Jefferies on Reliance

Rating: Maintain Buy with a target price of Rs 1700.

Outlook: The risk-to-reward for Reliance is compelling.

Refining: Expect a year-on-year improvement in Singapore Gross Refining Margins (SGP GRM) in CY25, as the supply-demand situation in refining becomes more favorable.

Jio: Jio’s strong growth in home broadband subscribers positions it well for 5G monetization.

Public Listing: Likely to see a public listing in CY25.

Retail: Retail performed well in October, but a sustained recovery could take up to two quarters.

Valuation: The current valuation implies a $57 billion valuation for Retail, which Jefferies considers pessimistic.

JPMorgan on ER&D Services

Overview: The growth premium for ER&D services compared to IT has decreased, but it’s expected to increase again next year.

Auto Sector: The weakness in the automotive sector is seen as temporary, and growth is expected to pick up next year.

Telecom: The ER&D sector’s premium will not return to previous highs due to ongoing challenges in the telecom sector.

Preferred Stocks:

KPIT Tech: Maintain Overweight with a target price of Rs 1900.

Persistent: Maintain Overweight with a target price of Rs 6100.

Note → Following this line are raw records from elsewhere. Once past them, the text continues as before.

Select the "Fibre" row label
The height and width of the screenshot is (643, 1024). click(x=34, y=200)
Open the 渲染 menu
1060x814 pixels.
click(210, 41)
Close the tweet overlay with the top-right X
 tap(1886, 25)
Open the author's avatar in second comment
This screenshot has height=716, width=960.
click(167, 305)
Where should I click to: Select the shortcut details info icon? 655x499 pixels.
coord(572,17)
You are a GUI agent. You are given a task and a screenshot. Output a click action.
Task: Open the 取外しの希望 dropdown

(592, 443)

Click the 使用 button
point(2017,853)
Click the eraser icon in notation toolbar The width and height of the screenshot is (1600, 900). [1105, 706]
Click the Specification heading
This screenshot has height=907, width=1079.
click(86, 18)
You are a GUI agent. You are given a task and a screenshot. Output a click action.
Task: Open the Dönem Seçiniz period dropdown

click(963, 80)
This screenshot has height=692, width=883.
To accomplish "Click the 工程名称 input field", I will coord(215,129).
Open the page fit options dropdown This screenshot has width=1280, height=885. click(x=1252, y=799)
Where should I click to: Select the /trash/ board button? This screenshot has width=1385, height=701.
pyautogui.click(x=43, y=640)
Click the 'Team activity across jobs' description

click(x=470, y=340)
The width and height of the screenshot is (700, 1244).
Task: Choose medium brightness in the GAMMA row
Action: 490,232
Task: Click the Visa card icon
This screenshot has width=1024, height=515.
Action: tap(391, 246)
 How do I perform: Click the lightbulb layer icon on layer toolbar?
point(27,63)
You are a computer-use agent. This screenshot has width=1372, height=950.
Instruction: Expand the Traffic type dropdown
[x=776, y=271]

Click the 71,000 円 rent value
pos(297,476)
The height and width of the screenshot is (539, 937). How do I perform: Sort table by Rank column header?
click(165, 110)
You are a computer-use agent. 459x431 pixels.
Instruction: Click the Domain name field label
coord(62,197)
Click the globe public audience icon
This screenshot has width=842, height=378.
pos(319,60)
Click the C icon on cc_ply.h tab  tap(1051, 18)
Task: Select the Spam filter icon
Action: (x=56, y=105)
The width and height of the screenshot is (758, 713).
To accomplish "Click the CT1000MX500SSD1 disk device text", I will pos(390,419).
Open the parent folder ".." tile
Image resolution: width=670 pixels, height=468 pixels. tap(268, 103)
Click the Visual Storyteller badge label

L&T Tech: Maintain Overweight with a target price of Rs 6300.

Cyient: Maintain Overweight with a target price of Rs 2250.

Tata Elxsi: Maintain Underweight with a target price of Rs 6400.

Tata Tech: Maintain Underweight with a target price of Rs 800.

Jefferies on Real Estate

Residential Markets: The real estate market had a strong start to the busy season, with sales in October reaching a 6-month high.

Sales Trends: Value sales are up more than 20% due to a better mix of products and pricing.

Future Outlook: Many large new launches are expected in the second half of the year, which will likely lead to strong sales.

Growth: Listed developers are expected to see pre-sales growth of around 25% for FY25, even though Q2 was weak.

Stock Picks: Prefer stocks such as Godrej Properties, Lodha, and DLF.

JPMorgan on Defence

BEL: Initiate Overweight with a target price of Rs 340.

Hindustan Aeronautics: Initiate Overweight with a target price of Rs 5135.

Mazagon Dock: Initiate Neutral with a target price of Rs 4248.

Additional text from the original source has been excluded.